Exercise data:
----------

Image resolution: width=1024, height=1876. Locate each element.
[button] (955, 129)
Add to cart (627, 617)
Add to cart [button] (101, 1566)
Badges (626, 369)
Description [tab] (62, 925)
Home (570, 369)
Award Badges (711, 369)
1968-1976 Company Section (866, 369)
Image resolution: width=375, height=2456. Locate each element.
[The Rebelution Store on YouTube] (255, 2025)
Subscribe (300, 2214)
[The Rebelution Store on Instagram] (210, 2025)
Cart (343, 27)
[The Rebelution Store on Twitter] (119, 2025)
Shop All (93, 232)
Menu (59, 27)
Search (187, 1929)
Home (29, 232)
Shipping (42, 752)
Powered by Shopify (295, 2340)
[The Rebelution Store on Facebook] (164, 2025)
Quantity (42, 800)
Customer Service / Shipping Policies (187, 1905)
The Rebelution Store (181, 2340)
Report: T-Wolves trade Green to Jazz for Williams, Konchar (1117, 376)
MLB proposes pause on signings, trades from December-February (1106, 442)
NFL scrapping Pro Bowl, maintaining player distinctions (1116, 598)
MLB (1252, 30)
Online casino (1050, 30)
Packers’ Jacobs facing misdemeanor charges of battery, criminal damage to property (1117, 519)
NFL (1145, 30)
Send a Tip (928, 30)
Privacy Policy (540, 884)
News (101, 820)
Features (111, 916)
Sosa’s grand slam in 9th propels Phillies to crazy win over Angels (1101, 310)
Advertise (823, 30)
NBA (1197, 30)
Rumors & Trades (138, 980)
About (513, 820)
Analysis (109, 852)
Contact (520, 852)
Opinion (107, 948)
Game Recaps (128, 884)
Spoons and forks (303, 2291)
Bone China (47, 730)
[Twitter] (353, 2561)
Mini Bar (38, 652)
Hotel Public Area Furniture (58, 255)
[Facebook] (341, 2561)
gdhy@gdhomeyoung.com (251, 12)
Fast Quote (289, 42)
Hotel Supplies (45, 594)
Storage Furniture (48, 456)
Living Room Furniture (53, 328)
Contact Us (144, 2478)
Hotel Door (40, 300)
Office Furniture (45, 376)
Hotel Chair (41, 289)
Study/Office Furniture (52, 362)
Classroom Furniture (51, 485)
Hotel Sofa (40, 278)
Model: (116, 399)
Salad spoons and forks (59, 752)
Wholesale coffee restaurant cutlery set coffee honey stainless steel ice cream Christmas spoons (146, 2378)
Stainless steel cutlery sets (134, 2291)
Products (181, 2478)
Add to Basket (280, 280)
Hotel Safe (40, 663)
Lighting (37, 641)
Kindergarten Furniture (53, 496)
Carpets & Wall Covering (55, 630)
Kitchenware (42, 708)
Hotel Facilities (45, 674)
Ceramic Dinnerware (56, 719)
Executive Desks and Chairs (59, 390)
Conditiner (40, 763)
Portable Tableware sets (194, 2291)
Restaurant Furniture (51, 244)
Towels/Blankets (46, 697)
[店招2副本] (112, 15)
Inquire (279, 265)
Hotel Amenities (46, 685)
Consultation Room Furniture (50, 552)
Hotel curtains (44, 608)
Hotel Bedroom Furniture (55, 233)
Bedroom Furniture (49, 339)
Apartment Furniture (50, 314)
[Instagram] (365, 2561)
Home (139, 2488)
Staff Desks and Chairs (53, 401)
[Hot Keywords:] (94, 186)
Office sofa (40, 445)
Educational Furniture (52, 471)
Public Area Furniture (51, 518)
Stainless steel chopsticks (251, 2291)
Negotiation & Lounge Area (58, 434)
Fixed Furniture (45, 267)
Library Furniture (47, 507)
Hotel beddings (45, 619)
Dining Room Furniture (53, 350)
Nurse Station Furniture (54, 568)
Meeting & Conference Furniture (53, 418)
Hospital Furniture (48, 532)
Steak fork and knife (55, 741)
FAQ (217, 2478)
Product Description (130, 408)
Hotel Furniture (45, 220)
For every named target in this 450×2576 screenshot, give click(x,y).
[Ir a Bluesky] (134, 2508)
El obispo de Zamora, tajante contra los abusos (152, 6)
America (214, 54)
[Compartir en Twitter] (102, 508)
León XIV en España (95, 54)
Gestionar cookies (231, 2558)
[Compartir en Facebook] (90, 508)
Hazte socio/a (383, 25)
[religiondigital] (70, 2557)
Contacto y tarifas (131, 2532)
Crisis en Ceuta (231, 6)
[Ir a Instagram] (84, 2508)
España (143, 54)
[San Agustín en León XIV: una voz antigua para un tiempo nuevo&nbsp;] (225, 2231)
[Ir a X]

----------

What is being asked: Please return every line from the first one in the records above down to the line containing "1968-1976 Company Section (866, 369)", including both, exactly as written and nothing more.

Result of the task:
Image resolution: width=1024, height=1876. Locate each element.
[button] (955, 129)
Add to cart (627, 617)
Add to cart [button] (101, 1566)
Badges (626, 369)
Description [tab] (62, 925)
Home (570, 369)
Award Badges (711, 369)
1968-1976 Company Section (866, 369)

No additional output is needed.